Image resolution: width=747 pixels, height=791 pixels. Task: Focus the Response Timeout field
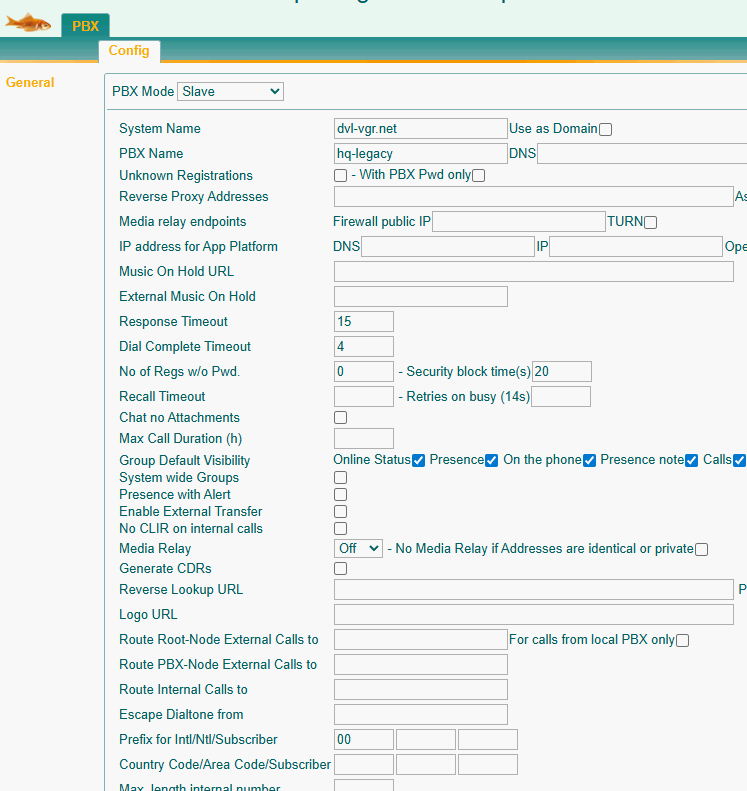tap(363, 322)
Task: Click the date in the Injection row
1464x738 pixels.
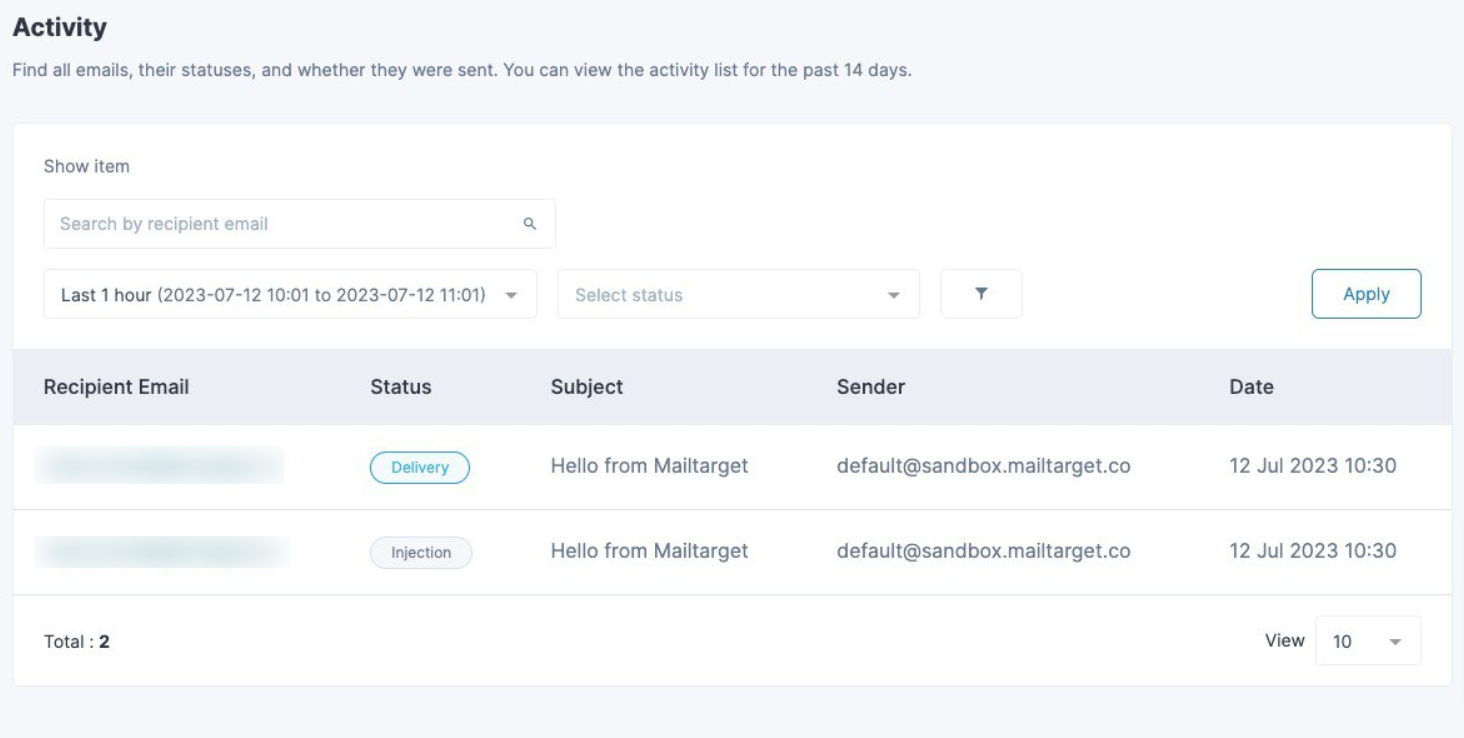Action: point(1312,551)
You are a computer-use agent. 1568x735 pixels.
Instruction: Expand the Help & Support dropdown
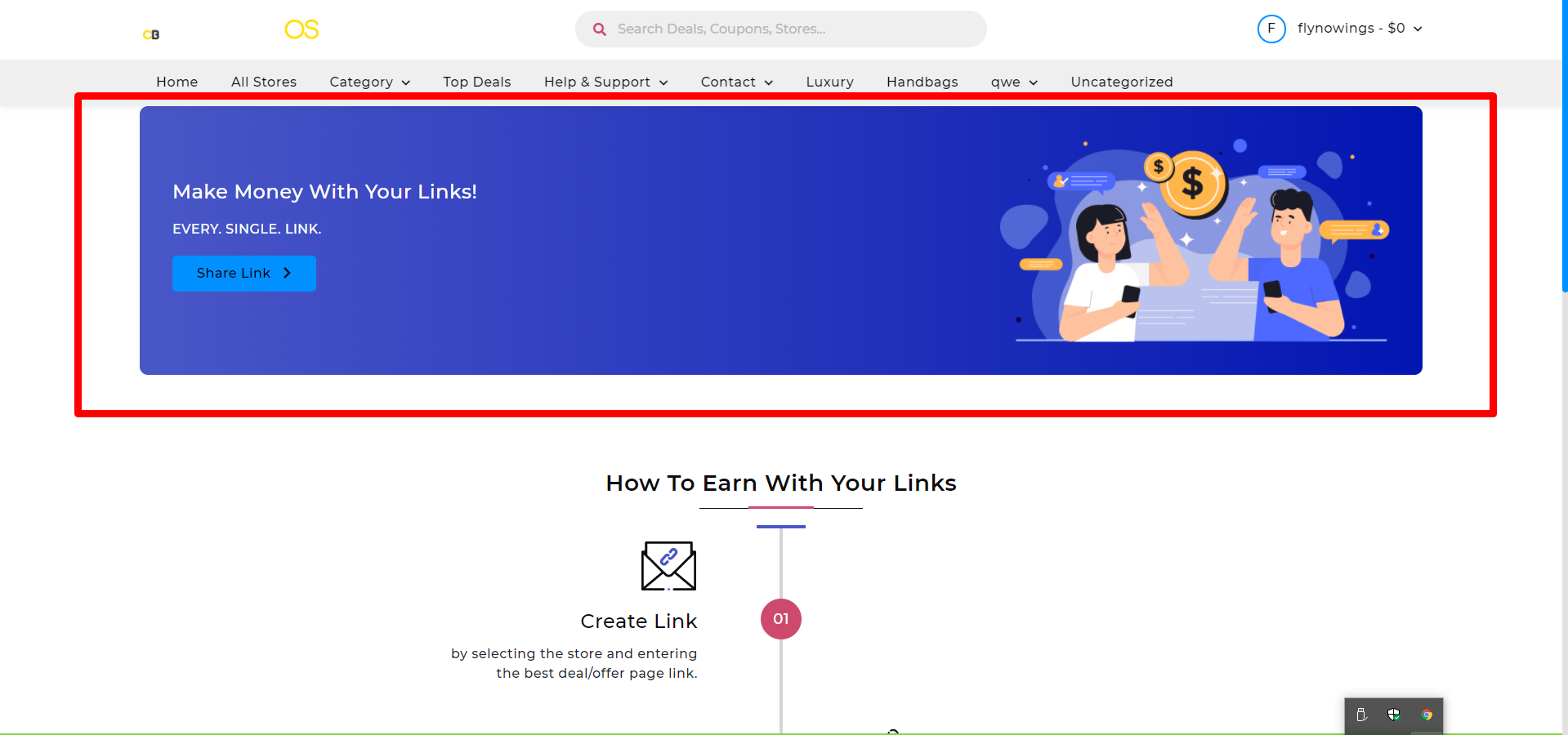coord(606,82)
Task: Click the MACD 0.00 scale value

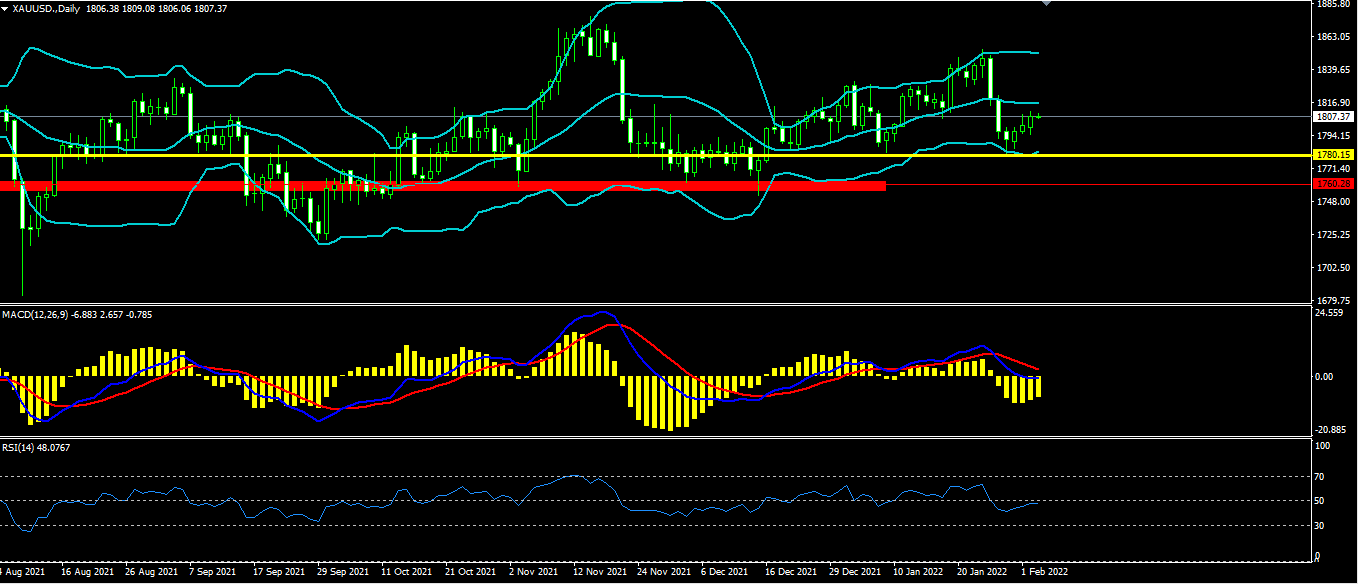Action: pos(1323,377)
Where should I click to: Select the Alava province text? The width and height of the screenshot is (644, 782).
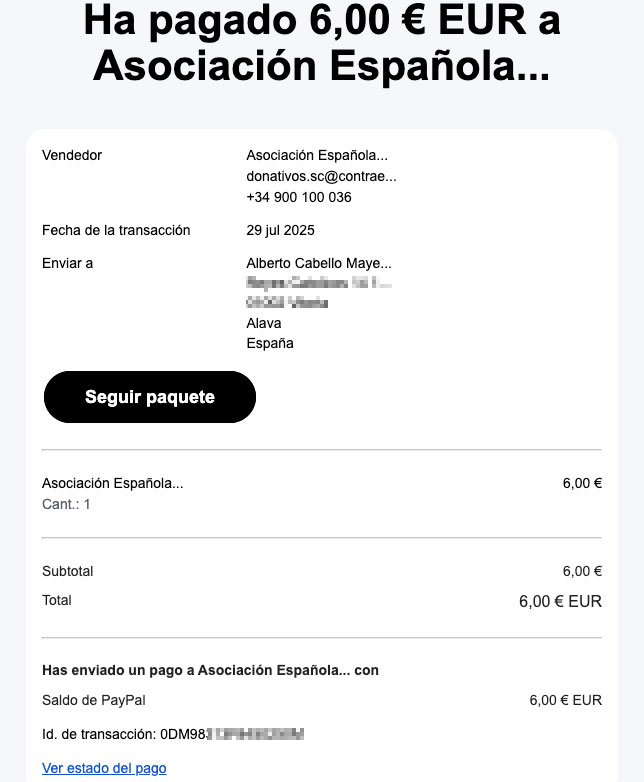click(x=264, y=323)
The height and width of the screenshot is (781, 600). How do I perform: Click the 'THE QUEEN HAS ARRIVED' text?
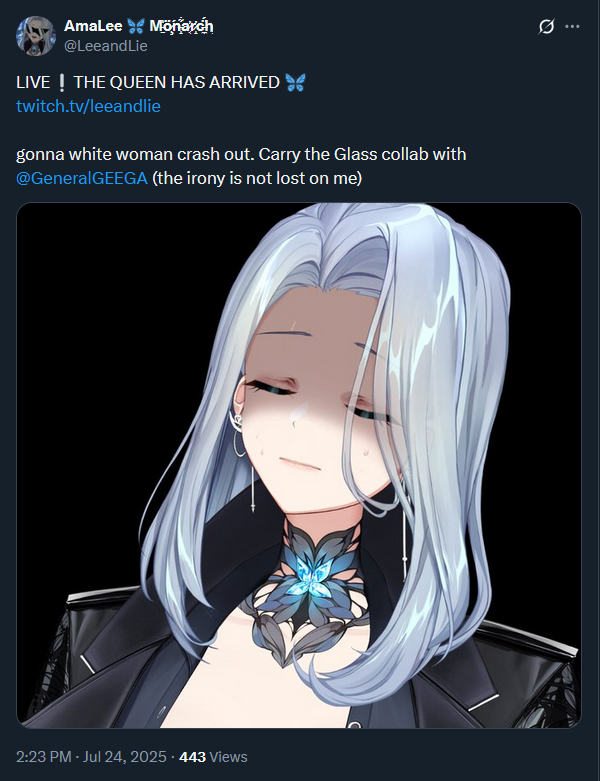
_ _ _ _ _
**TO DO**
Starting with the line that contains "Task: Click the date in the Injection row", reproduce every line down to the end of the listing above, both endpoints included. Pictures stay out.

**RESPONSE BOX**
Task: Click the date in the Injection row
1464x738 pixels.
Action: point(1312,551)
You are a computer-use agent. 1568x735 pixels.
Instruction: Expand the Help & Support dropdown
coord(606,82)
Task: Click the MACD 0.00 scale value

Action: pos(1323,377)
Where should I click to: Select the Alava province text? The width and height of the screenshot is (644, 782).
click(x=264, y=323)
The height and width of the screenshot is (781, 600). How do I perform: Click the 'THE QUEEN HAS ARRIVED' text?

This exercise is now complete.